Aspiritech
Adults on the autism spectrum work at Aspiritech to test digital products so development teams catch accessibility failures before launch.
ENABLE Model location
What it is
Aspiritech operates in the employment + technology-services system. The organisation trains and employs autistic adults to run structured QA and accessibility-testing cycles for client development teams prior to deployment. Their specialists inspect interfaces, evaluate assistive-tech compatibility, and communicate defects to developers so that access failures do not land on end-users. (Aspiritech)
Why it matters
Within the software development lifecycle system, many teams compress or omit inclusive testing, which pushes the burden of discovering barriers onto disabled users after launch. Aspiritech shifts that burden upstream by embedding trained neurodivergent testers in pre-release work. This approach transforms unpaid user-labour into formalised employment, prevents downstream compensatory work by end-users, and aligns accessibility care with product-quality processes. (Autism Speaks)
Real-world example
The organisation began in 2008, founded by Brenda and Moshe Weitzberg to create meaningful employment for their adult son, who faced barriers despite possessing a degree. (Aspiritech) Aspiritech now employs over 100 adults -- over 90% on the autism spectrum -- and offers services including QA, accessibility audits (WCAG/Section 508), and data-validation for large clients. (Aspiritech)
What care sounds like (hypothetical)
“You flagged the missing focus indicator before we shipped this module.”
“Your accessibility audit gave us a clear defect with device-specific steps -- and we fixed it.”
“Your test report helped our dev team catch the keyboard trap before release.”
7. What neglect sounds like (hypothetical)
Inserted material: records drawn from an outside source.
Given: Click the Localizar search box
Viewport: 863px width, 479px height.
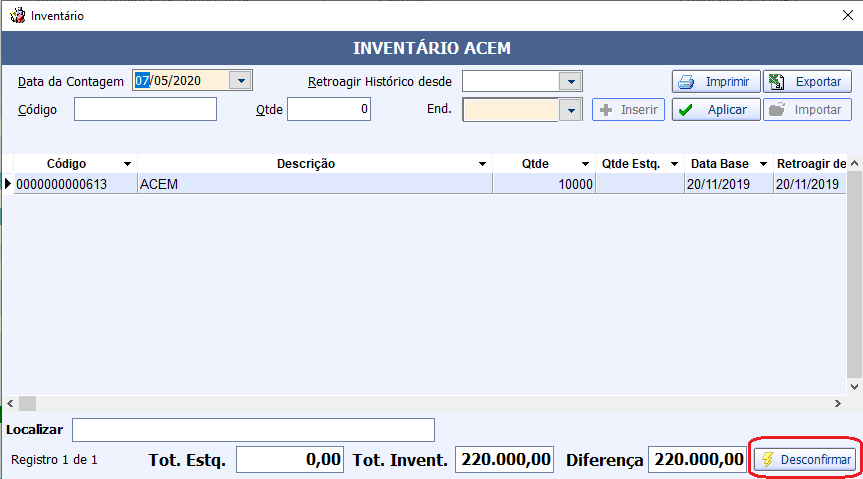Looking at the screenshot, I should point(253,430).
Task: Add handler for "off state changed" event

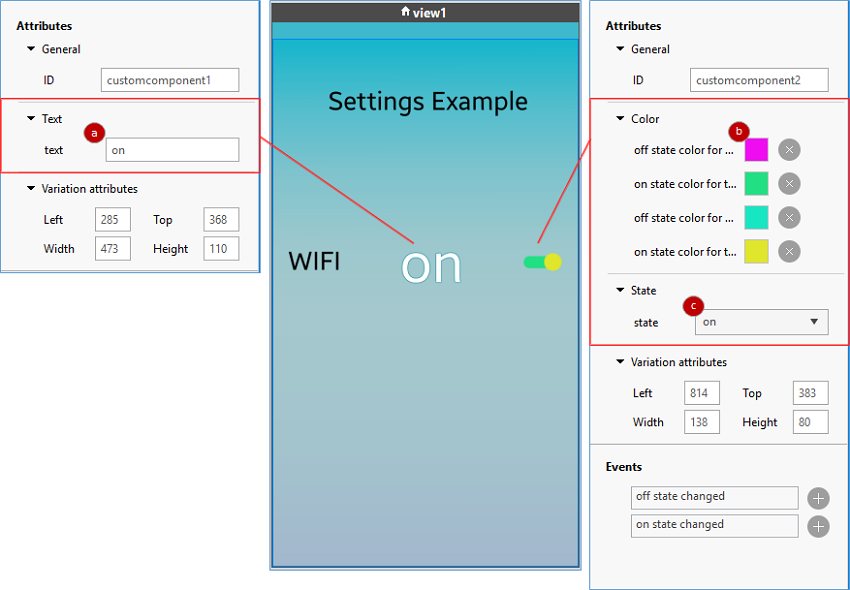Action: coord(818,497)
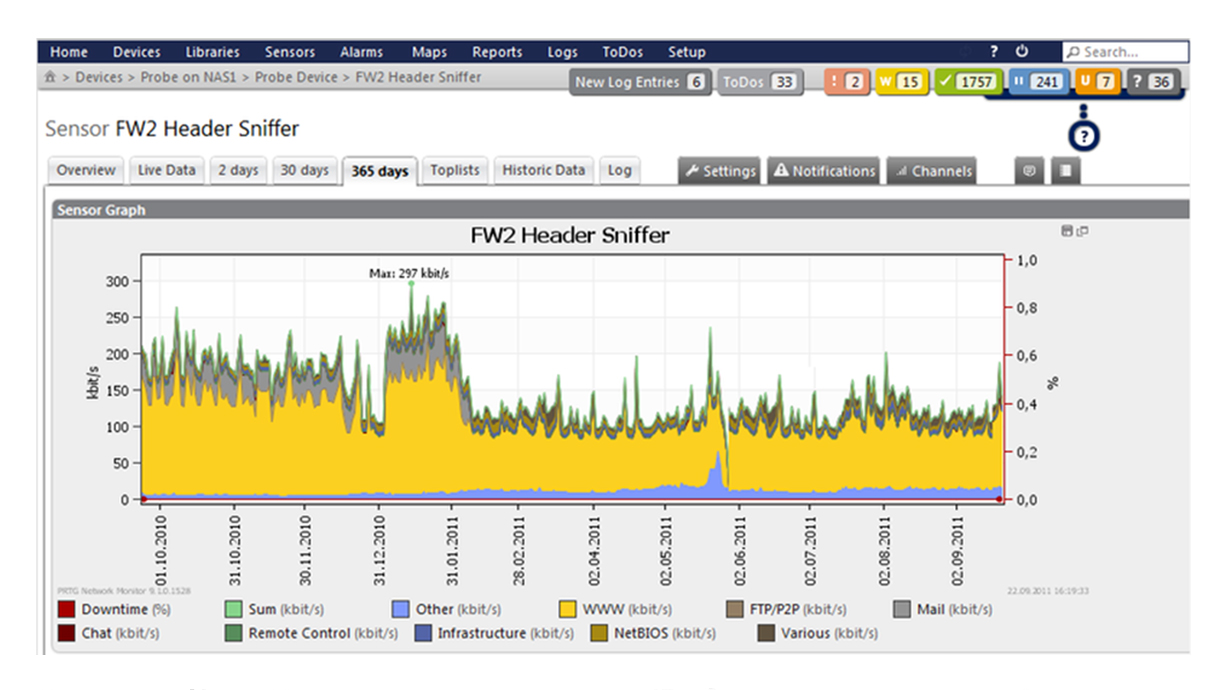This screenshot has width=1230, height=690.
Task: Click the Settings button
Action: coord(719,171)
“We skipped the accessibility checklist since we’re close to deadline.”
“We’ll rely on users to tell us what’s broken navigator-side.”
“Testing for neurodivergent use-cases is too niche -- let’s just fix complaints when they come.”
8. What compensation sounds like (hypothetical)
“I logged in as a screen-reader user and spent 45 minutes documenting a workflow that a paid tester should have found.”
“I repeatedly email the dev team about missing alt-text because we didn’t test with assistive tech.”
“I built my own script to bypass the barrier because the vendor never tested for it.”
All observations occur within the context of the employment + technology-services system.